Tuesday, September 1, 2009

Something had come unhinged in the social contract in the middle 1800s in the states. Perhaps the nation was getting loose at the seams, between the continual growth and the internal strife. But whatever the cause, the standard terms for trust got tangled in the growing pains. All shades of hucksters appeared out for a quick buck, an easy lie on a still half stuporous public. But it went further than that, the era of Barnum and Poe giving something like real world legitimacy what had until then only been the providence of sailors and small time tricksters. Deal of bright white American devils began springing up in quite legitimate newspapers. Tho the idea of a legitimate newspaper was only beginning to be established.

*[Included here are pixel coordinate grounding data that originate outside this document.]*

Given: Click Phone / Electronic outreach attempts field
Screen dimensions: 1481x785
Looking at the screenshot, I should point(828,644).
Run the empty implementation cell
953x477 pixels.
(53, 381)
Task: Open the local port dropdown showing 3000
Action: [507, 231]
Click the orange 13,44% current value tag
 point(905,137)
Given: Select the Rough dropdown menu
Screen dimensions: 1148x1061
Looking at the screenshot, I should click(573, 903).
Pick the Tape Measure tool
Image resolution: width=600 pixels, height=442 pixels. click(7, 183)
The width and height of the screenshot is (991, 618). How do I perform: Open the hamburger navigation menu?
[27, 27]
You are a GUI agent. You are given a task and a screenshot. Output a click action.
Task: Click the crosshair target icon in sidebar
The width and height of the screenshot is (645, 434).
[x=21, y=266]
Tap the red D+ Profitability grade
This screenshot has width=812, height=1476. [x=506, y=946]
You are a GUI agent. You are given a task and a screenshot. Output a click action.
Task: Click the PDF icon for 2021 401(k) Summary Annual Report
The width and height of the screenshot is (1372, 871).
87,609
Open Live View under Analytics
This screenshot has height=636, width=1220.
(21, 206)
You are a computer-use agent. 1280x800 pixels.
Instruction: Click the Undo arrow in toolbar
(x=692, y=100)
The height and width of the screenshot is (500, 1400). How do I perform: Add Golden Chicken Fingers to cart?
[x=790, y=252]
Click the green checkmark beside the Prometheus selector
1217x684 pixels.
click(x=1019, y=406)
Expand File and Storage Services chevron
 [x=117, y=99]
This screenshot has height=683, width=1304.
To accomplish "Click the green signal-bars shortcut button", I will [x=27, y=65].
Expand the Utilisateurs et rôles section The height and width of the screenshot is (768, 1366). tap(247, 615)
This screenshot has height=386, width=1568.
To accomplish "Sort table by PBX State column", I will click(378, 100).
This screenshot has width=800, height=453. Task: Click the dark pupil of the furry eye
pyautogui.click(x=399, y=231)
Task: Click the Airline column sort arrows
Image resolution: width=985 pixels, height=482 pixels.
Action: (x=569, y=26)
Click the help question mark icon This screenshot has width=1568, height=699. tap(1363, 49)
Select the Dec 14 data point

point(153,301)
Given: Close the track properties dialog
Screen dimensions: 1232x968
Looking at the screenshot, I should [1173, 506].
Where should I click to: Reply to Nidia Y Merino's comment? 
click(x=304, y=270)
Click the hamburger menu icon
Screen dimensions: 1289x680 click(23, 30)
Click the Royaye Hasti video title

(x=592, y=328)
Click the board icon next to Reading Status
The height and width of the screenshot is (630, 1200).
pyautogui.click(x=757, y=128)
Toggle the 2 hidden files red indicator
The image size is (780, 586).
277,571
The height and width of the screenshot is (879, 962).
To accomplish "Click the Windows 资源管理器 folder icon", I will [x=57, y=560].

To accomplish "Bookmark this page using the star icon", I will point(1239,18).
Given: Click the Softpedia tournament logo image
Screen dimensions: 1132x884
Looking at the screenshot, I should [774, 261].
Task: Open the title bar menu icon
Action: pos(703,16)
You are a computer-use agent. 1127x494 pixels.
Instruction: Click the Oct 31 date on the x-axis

What was going on, wrong if you want to be pessimistic about it, was more difficult to say. Author's hoaxes went somewhere very different from the likes of Poe. You could read in them a joy that didn't drag a willing public over a cliff through naivety that would lead to an ever growing disappointment. How can one not read of life on the Moon or the ability to sail airbourne in a balloon across the Atlantic and not feel that mankind was at the cusp of an important change. And that for once the public was right there at the forefront eyes wide and ready to appreciate every last bit of it. Not burning anyone at the stake or off-with-their-head-ing. Pitchforks carefully stowed, they were ready to accept the men of science and let them have their day. And what'd these men do? Sold them out for less than the price of getting ink on your hands. Merely for a laugh.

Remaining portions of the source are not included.